[BangPypers] Object Oriented Programming in python

Saager Mhatre saager.mhatre at gmail.com
Mon Oct 21 08:23:47 CEST 2013


On Oct 21, 2013 11:39 AM, "Dhananjay Nene" <dhananjay.nene at gmail.com> wrote:
>
> On Mon, Oct 21, 2013 at 10:55 AM, Saager Mhatre <saager.mhatre at gmail.com>
wrote:
>
> > Which generally lead to poor (or at least poorer) abstractions; but I
digress.
>
> Leaky ??  :)

For the most part, yes.

> >
> >> I think OOPs concepts across a number of languages are quite different.
> >> You will find python having superior constructs eg. metaclasses etc.
if you were comparing Python OOP to C++/Java.
> >
> > Superior constructs implemented inferiorly. Meteclasses are much^3 more
powerful in Groovy, Ruby and SmallTalk (where some would claim Python
borrowed them from; but that's just not true.)
>
> I wonder if you meant syntactically/stylistically. Would be keen to
learn, if there are examples where ruby / groovy (I don't know much about
smalltalk) allow things that python does not.

Semantically!

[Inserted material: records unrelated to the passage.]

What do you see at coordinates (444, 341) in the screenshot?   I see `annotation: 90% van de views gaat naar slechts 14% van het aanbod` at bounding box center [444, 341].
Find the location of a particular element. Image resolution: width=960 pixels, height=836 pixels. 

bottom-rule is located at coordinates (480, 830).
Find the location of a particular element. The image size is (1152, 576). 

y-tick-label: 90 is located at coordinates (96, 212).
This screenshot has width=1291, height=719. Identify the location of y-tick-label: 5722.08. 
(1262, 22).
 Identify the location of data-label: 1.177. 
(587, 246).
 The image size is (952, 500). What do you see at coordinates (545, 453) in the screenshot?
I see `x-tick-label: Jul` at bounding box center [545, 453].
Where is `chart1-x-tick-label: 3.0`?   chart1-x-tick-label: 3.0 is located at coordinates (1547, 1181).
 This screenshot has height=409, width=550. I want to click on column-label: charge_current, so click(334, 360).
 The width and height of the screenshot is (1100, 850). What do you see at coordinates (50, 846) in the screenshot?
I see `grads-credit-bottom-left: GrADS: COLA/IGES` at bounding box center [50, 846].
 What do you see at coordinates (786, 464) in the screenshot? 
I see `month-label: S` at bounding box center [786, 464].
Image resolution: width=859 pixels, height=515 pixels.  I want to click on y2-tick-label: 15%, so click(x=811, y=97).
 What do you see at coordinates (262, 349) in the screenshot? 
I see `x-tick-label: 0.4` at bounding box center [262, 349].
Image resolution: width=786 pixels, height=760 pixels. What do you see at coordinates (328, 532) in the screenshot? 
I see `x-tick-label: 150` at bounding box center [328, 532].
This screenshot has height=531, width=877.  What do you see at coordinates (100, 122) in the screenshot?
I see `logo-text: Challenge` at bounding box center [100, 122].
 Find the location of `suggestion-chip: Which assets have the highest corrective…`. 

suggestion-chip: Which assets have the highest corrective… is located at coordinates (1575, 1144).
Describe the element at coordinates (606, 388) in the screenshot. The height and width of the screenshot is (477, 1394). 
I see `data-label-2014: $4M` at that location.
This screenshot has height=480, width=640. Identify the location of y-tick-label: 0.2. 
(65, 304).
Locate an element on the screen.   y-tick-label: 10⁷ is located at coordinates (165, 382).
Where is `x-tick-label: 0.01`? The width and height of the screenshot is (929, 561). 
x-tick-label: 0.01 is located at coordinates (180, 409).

MetaClasses are a much more powerful construct in those
languages. They form the core of the MetaObjectProtocol which governs the
dynamic dispatch of messages/methods. Modifications to MetaClasses
percolate to Classes and objects they are associated with and such
modifications as well as MetaClass associations can be dynamic as well as
temporary; leading to some seriously powerful use cases.

That's pretty much what always foiled my attempts at understanding Python
MetaClasses, I was looking for power where there was none to find. The best
comparison I could find was to Groovy's Compile time AST transforms, but
even those are even more powerful as they drop down a level of abstraction
and hand you the AST for the an rated element.